Dafür danke ich Ihnen ganz herzlich – stellvertretend richte ich meinen Dank an Sie, sehr geehrter Herr Schmitz, der Sie gleich selbst noch einige Worte zu St. Christoph sagen werden – auch für den von Ihnen in Zusammenarbeit mit dem Bonewitz-Verlag herausgegebenen Kirchenführer "St. Christoph kompakt". Eine schöne Idee, die sicher dankbar angenommen wird.

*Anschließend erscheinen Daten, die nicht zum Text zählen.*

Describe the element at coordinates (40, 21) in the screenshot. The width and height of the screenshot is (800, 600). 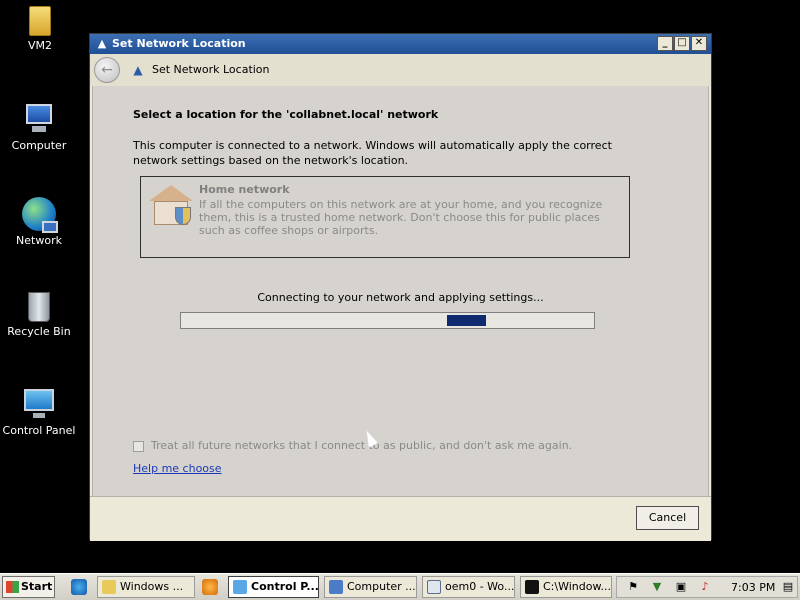
I see `folder-icon` at that location.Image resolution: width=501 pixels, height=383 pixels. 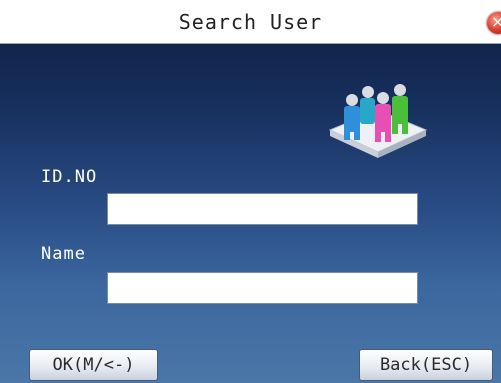 What do you see at coordinates (70, 177) in the screenshot?
I see `id-no-label: ID.NO` at bounding box center [70, 177].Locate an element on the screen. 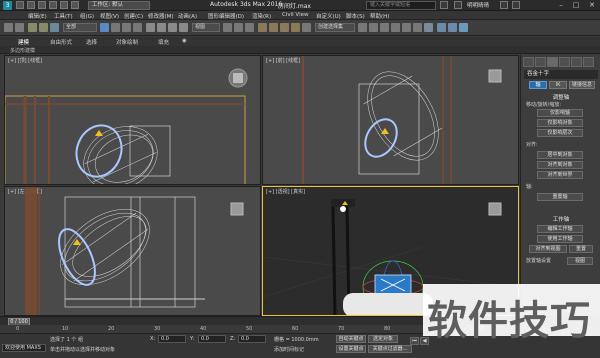  menu-group: 组(G) is located at coordinates (87, 16).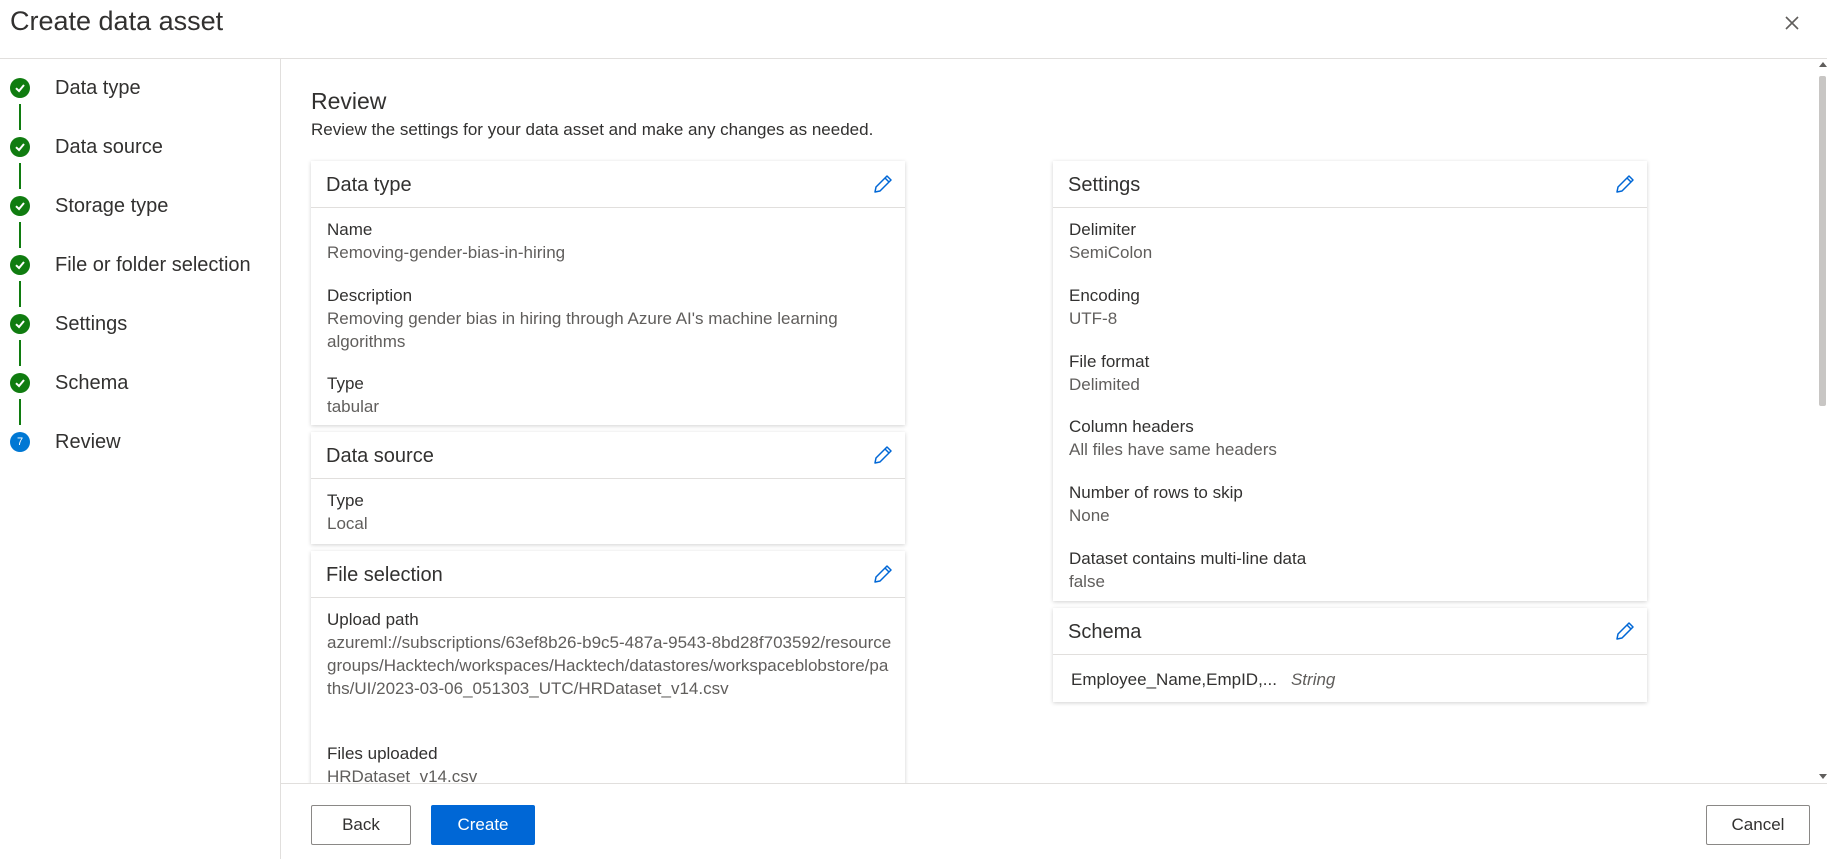 This screenshot has height=860, width=1827. I want to click on dialog-header: Create data asset, so click(914, 30).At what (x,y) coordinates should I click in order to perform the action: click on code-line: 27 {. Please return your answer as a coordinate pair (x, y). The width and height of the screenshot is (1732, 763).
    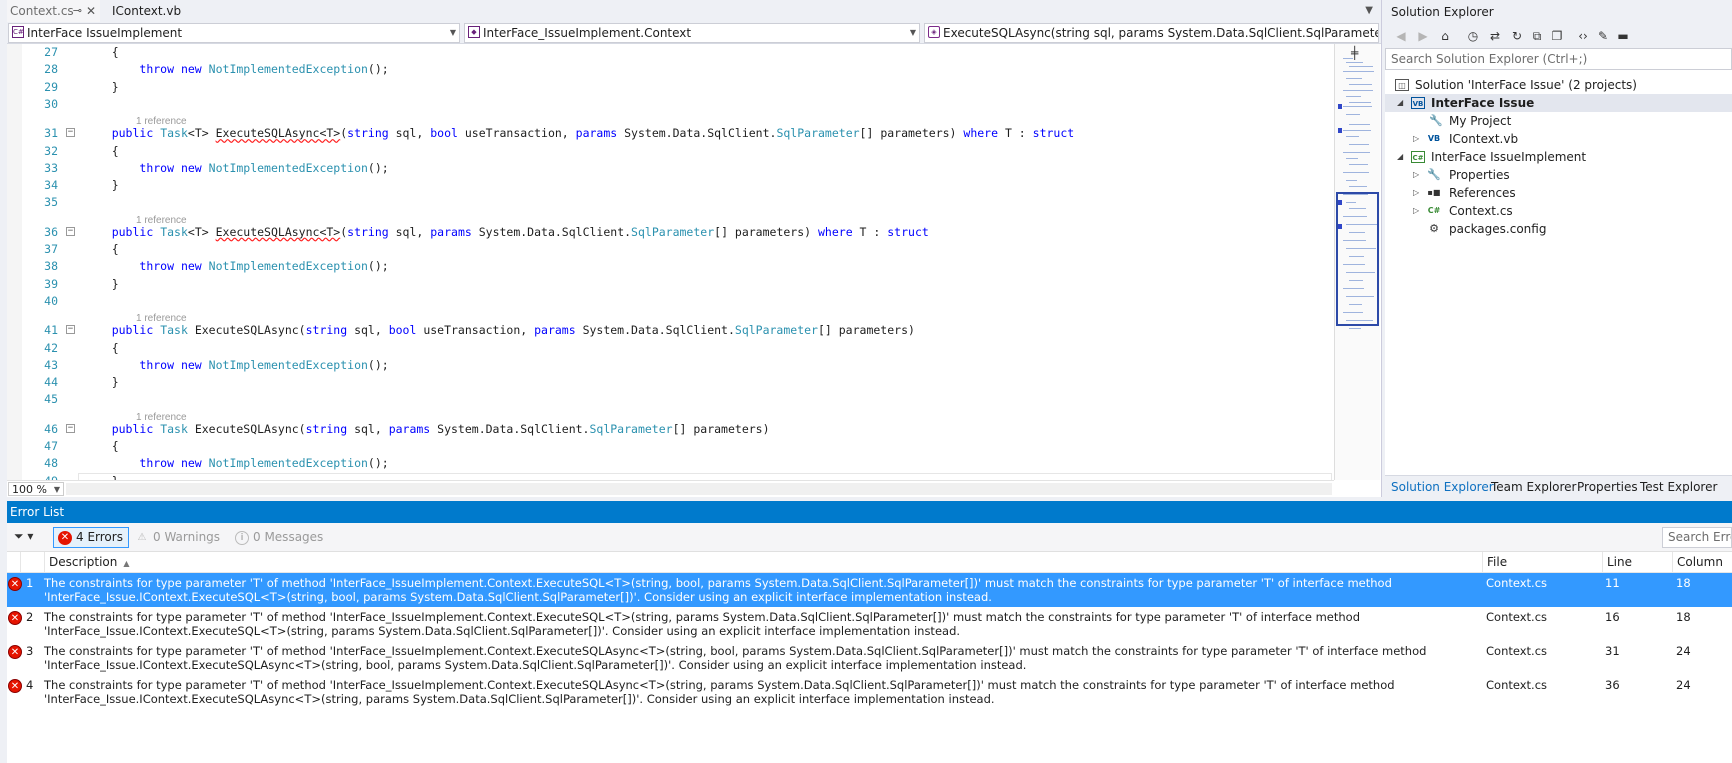
    Looking at the image, I should click on (667, 52).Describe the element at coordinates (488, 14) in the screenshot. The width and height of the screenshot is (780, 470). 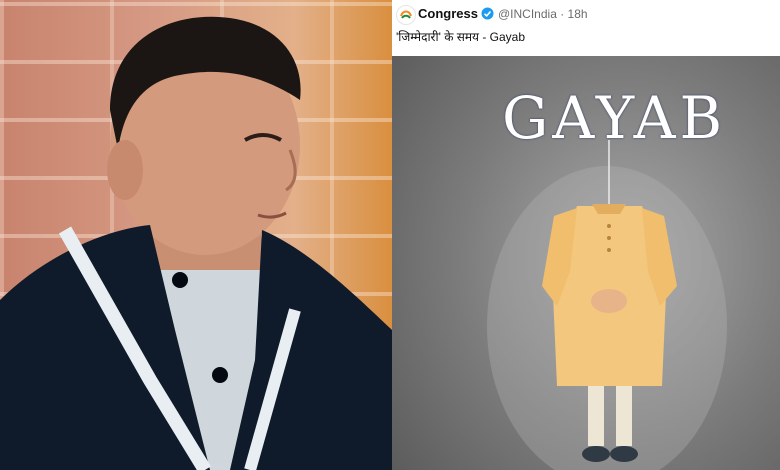
I see `verified-badge-icon` at that location.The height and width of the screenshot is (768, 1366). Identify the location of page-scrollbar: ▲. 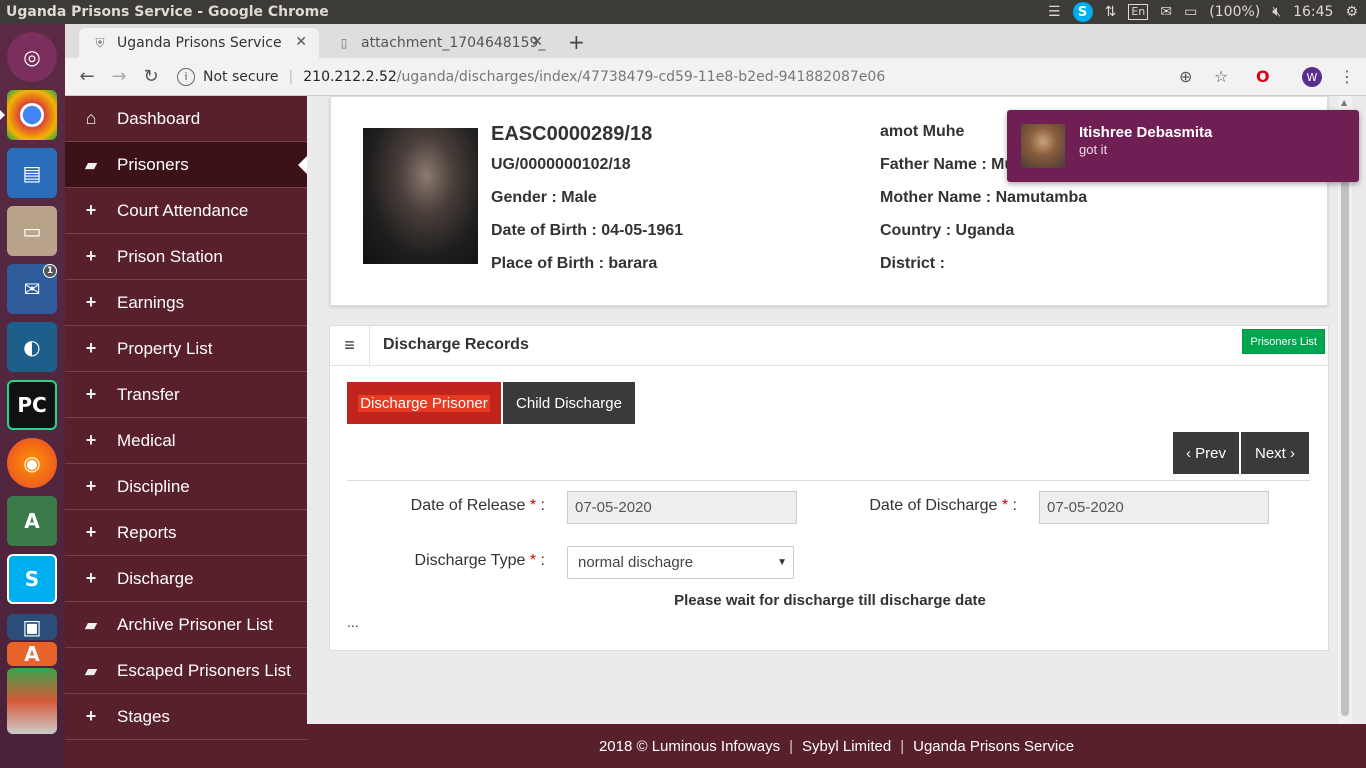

Gefreut habe ich mich auch, als ich heute die Sonderbeilage der Allgemeinen Zeitung aufgeschlagen habe. Ich bin sicher, viele von Ihnen werden wie ich diese Beilage nicht nur mit großem Interesse gelesen haben, sondern sie auch aufbewahren. Überhaupt ist hier ein großes Lob angebracht, denn über viele Ausgaben hinweg hat die AZ ihren Leserinnen und Lesern das heutige Datum näher gebracht. Auf SWR 1 konnte man heute morgen einen bewegenden Zeitzeugenbericht hören; auch viele andere Mainzer Medien haben sich des Themas engagiert angenommen.


Meine Damen und Herren,

70 Jahre liegen zwischen uns und jenem Tag im Winter des Jahres 1945, als hunderte Bomber den Himmel, unter dem wir heute gemeinsam gedenken, verdunkelten und an dem die barbarische Gewalt, die sich von deutschem Boden aus über die Welt verbreitet hatte, nach Deutschland zurückkam, nach Mainz kam.

Und auch heute legen wir im Gedenken an die Toten hier an der Ruine St. Christoph im 70. Jahr einen Kranz nieder.

Wir halten damit unsere Trauer lebendig und bewahren die Erinnerung an die Toten in unseren Herzen.
Und wir zeigen: Wir werden nicht vergessen.